PAGE EXCERPT -

My washing machine at noon: “I will gently wash these clothes.”
My washing machine at midnight: “I WILL WASH THE HELL OUT OF THESE CLOTHES!!”
I took off my shirt when I got home and my wife put her eclipse glasses back on.
alfred: you have lung cancer
batman: how?
alfred: probably from using smoke bombs to get out of scary situations
batman:
alfred:
batman: *reaches for smoke bomb*
alfred: sir, no
-Ho ho ho, what do you want for Christmas?
-I want a Kylo Ren lightsaber, a Thor hammer, a Star Trek phaser, a—
-I was asking the boy, sir.
ME: So you could say I’m bad to the bone?
DOCTOR: Yeah, but we call it gangrene.
YOGI: Close your eyes and breathe.
ME: [angrily rolling up my mat] I was under the impression this was a picnic and you were a talking bear
Sorry I’m late, I’ve been taking an elastic band out of my hair for the last three days.
There’s so much pollen in the air covering everything with a blanket of yellow dust that I thought my wife went blonde.
all that yoga finally paid off
the coolest name by far is wolfgang. just a gang of wolves. not even a pack. these wolves do crimes
me: can i buy u a drink
girl: ladies drink free tonight, idiot
me:
girl:
me: can u buy me a drink
Alexa doesn’t recognize my vocal commands. Guess she’s officially part of the family.
I figured out the best time to go grocery shopping these days is at 3:45 AM, before the Girl Scouts even wake up. Ha, I’ll show them.
[identifying body]
Cop: this him?
Me: yea
Cop: he’s burnt pretty bad huh
Me: yea
Cop: …
Me: …
Cop: prolly get a discount on cremation
Taiwanese Parliament member reportedly stole a bill and ran away with it to stop it from being passed
The pizza guy just said “see u tomorrow”
Maybe I eat too much pizza …
They just called for “Jennifer” three times in the waiting room, and I have anxiety so there was a second where I wondered if my name was actually Jennifer
When people ask me why I’m in a wheelchair by saying “What do you have?” I want to say something ridiculous like “I got a pocket, got a pocketful of sunshine.”

BRIEF 1 -
In the joke collection, what did the pizza guy say?
BRIEF 2 -
Extend the joke collection with several more short jokes that pick up after its final line about the wheelchair.

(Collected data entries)
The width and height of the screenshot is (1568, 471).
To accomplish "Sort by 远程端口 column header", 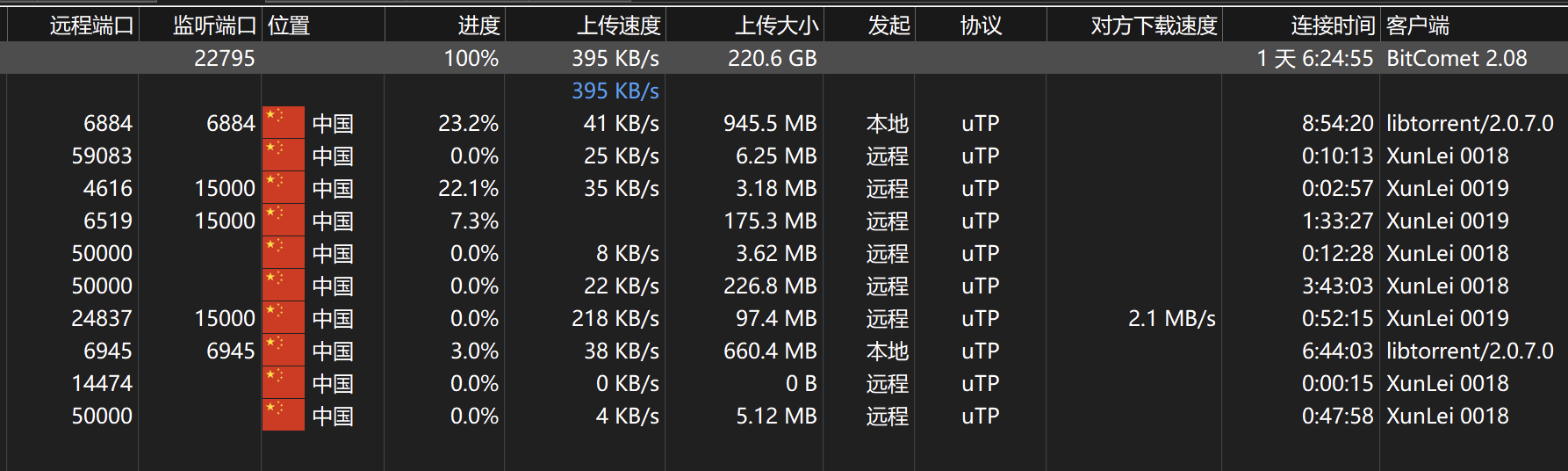I will tap(73, 25).
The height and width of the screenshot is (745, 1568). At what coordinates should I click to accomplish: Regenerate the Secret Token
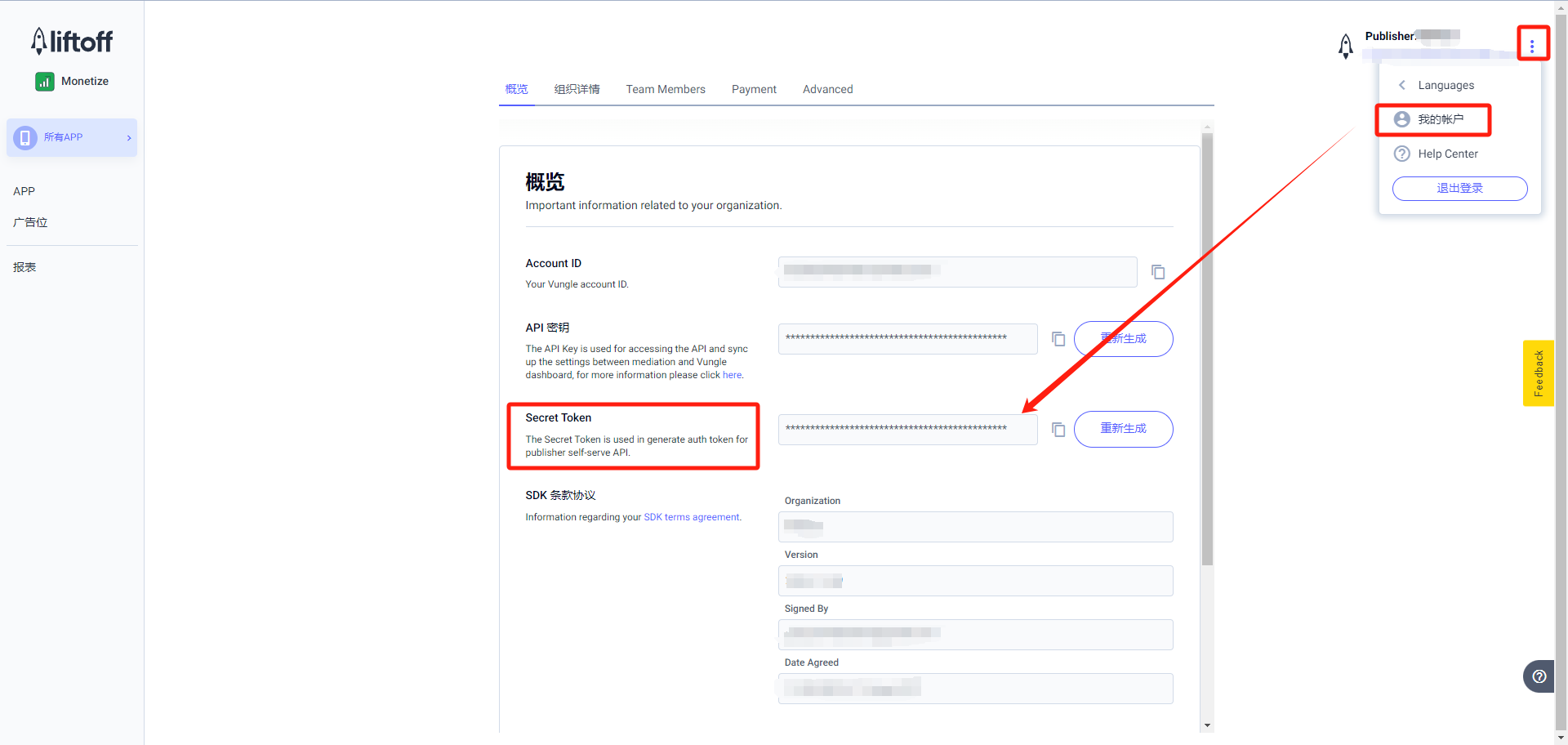pyautogui.click(x=1123, y=429)
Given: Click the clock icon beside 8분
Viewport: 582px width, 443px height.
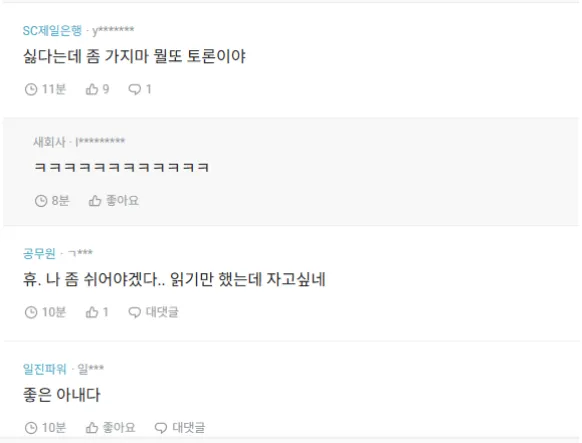Looking at the screenshot, I should click(x=41, y=201).
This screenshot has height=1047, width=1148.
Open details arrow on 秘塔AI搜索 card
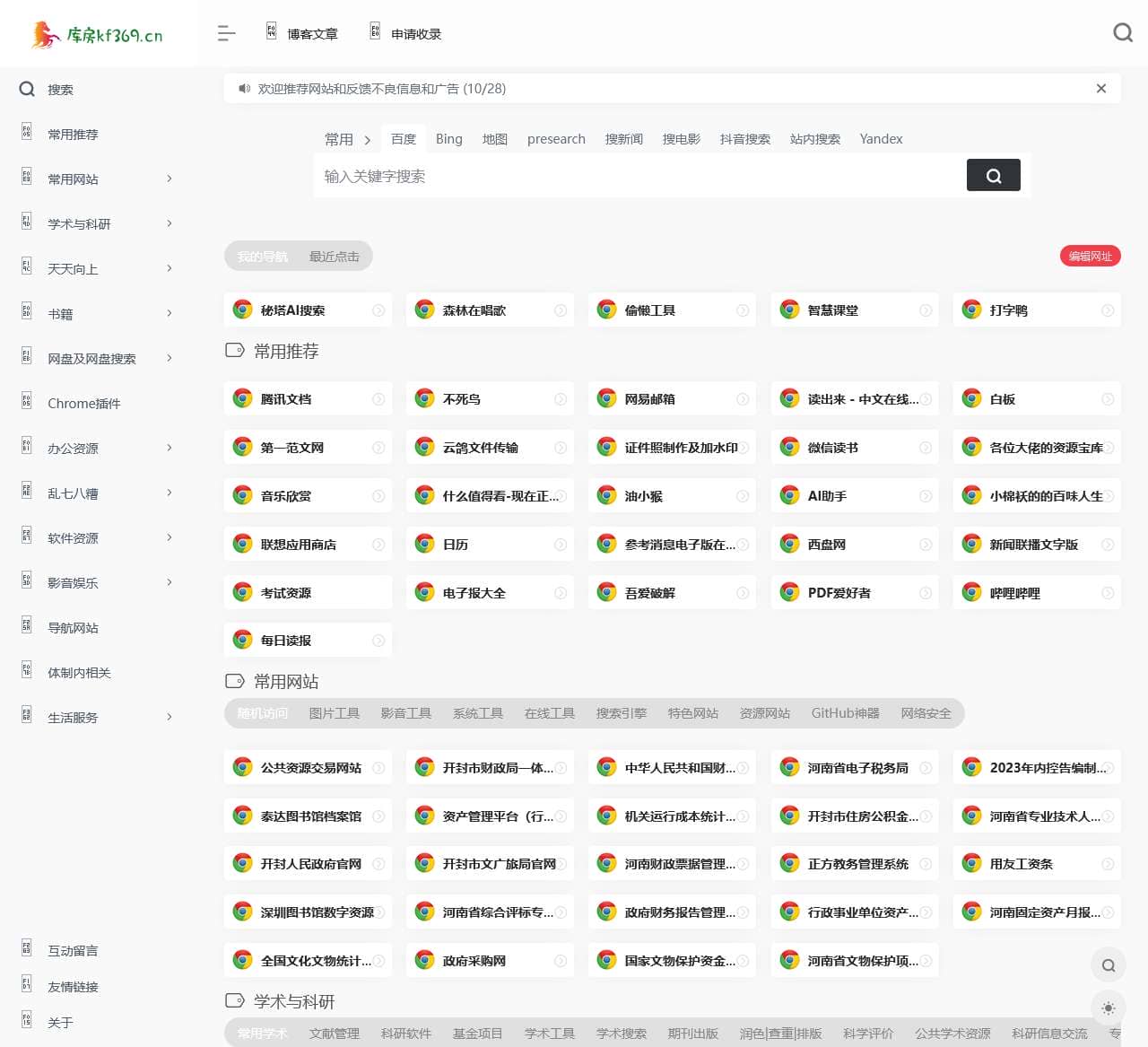pos(378,310)
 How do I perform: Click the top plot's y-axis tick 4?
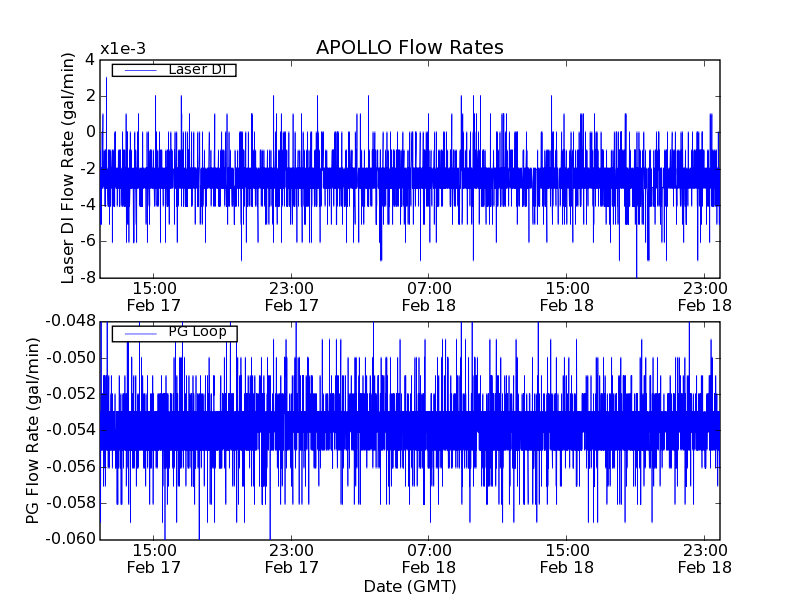tap(89, 60)
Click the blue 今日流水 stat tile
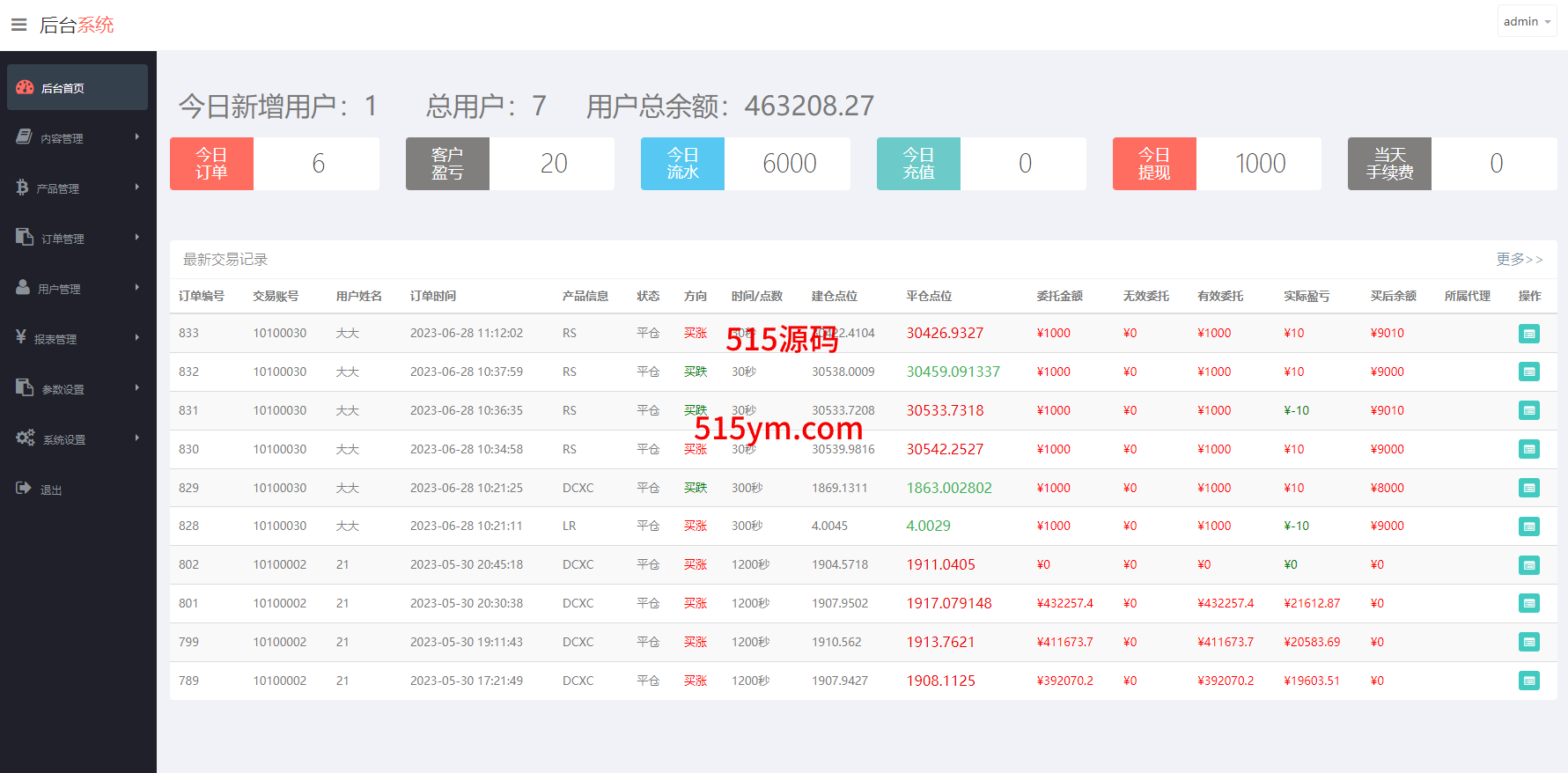Viewport: 1568px width, 773px height. (682, 164)
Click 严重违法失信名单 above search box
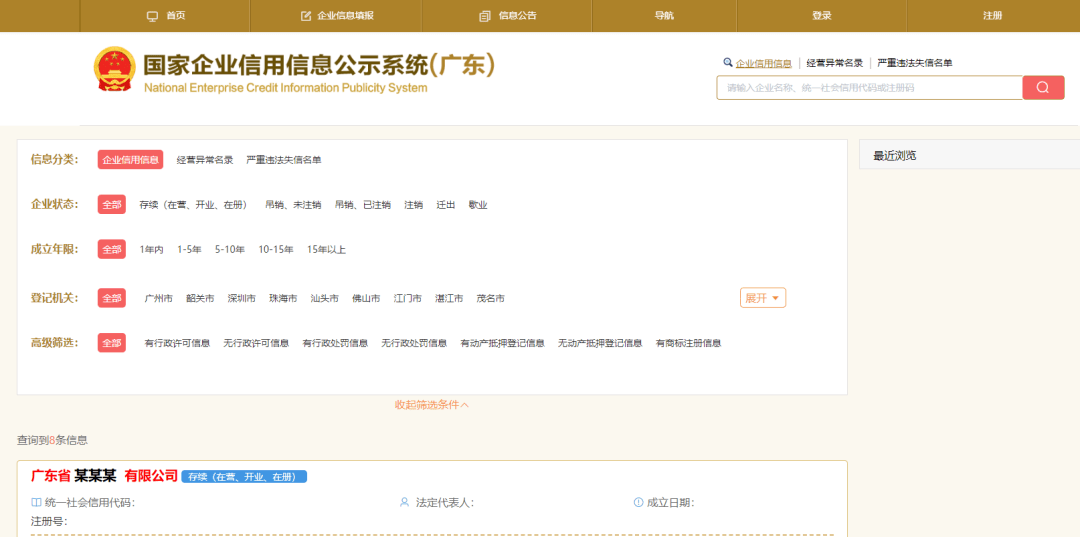 point(914,63)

EXERCISE RESPONSE 1 -
He said "see u tomorrow."

EXERCISE RESPONSE 2 -
an alarm clock that repeatedly & loudly makes the sound of a windshield wiper going across a windshield that is not completely wet
FRIEND: where do you work
ME: I can’t tell you
FRIEND: really? like it’s top secret?
ME [unemployed]: correct
“Ohhh, a knife! What are you gonna do, stab me or something?”
– Guy about to get stabbed bad
“How many dead bodies do I have to leave on the porch before they acknowledge me?”
-Cats
Saw a praying mantis fighting my cat like some kinda warrior. I swear he was even swinging a stick, I don’t know maybe it was his arm.
Her: You should drink in moderation
Me: Moderation?You makin words up?
H: You’re gonna piss on my lawn again aren’t you?
M: …In moderation
My wife was livid when I told her I used all of our savings to buy stock in Bose.
I told her to relax, it’s a sound investment.
The best job ever? Sleeping Beauty at Disney World. You just lay down all day. If anyone bothers you, it’s like excuse me, I’m working here.
unfortunately thanks to anesthesia we’ll never know if internal organs can be ticklish
People are starting to relax about coronavirus. I coughed at the grocery store and only one person tased me.